Her real fame came in 1975 with the TV program Palmarés which made her a sex-symbol. After that she appeared in many revues in theatres. In the 1970s she became an icon of the destape films (films where Spaniards could see naked women in film for the first time after Francoist censorship ended).

In the 1980s she appeared in many revues and TV shows such as Primera función (1989) or Pero ¿esto qué es? (1989) Since the 2000s she became a regular guest of gossip TV shows and she also appeared as contestant in some reality shows such as Esta cocina es un infierno, in Telecinco, or Acorralados.

==Personal life==

In 1980 she married lion tamer Ángel Cristo with whom she had two children, Ángel Cristo Jr. (1981) and Sofía Cristo (1983). They worked together in his circus in different shows. He was a drunk and abusive towards Bárbara. They divorced in 1988.
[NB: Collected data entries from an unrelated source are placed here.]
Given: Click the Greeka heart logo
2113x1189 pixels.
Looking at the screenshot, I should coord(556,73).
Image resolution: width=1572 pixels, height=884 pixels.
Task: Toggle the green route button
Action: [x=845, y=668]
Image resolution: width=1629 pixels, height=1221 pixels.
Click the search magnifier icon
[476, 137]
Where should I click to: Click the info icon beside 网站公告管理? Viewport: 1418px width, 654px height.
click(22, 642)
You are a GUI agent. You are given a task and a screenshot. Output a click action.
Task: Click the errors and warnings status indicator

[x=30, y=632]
Between 1976 and 1994, she had an extramarital romantic relationship with King Juan Carlos I.

==Work==
===Filmography===
- Los cien caballeros (1969)
- La vida sigue igual (1969)
- Crimen imperfecto (1970)
- A mí las mujeres ni fu ni fa (1971), by Mariano Ozores.
- París bien vale una moza (1972)
- La llamaban la Madrina (1973), by Mariano Ozores.
- Separación matrimonial (1973), by Angelino Fons.
- El consejero (1973)
- La llamaban "La Madrina" (1973)
- La noche de los brujos (1973)
- The Girl from the Red Cabaret (1973)
- The Ghost Galleon (1974), by Amando de Ossorio.
- El amor empieza a medianoche (1974), de Pedro Lazaga.
- El chulo (1974)
- Onofre (1974), by Luis María Delgado.
- Zorrita Martínez (1975), by Vicente Escrivá.
- Mi mujer es muy decente, dentro de lo que cabe (1975), de Antonio Drove.
- Cuando Conchita se escapa, no hay tocata (1976), by Luis María Delgado.
- La viuda andaluza (1976)
- Deseo (1976)
- Call Girl: La vida privada de una señorita bien (1976)
- La muerte ronda a Mónica (1976), junto a su gran amiga Jenny Llada
- Las delicias de los verdes años (1976), de Antonio Mercero.
- Virilidad a la española (1976), de Francisco Lara Polop.
- Carne apaleada (1977), de Javier Aguirre.
- Me siento extraña (1977), de Enrique Martí Maqueda.
- Desnuda ante el espejo (1977)
- Cuentos de las sábanas blancas (1977)
- Virilidad a la española (1977)
- La escopeta nacional (1978), by Luis García Berlanga.
- Rostros (1978)
- Puerco mundo (1978)
- Historia de Eva (1978)
- ...And Give Us Our Daily Sex (1979), by José Ramón Larraz.
- Mi adúltero esposo (1978)
- Piccole Labbra (1978)
- Unos granujas decentes (1980)

=== Television===
- as host
- Especial nochevieja (1975)
- Palmarés (1976)
- Esto es espectáculo (1994-1996)
- En casa de Bárbara (2000-2005)
- Murcia, qué hermosa eres (2005)

==Bibliography==
- Mira, Alberto. The A to Z of Spanish Cinema. Rowman & Littlefield, 2010.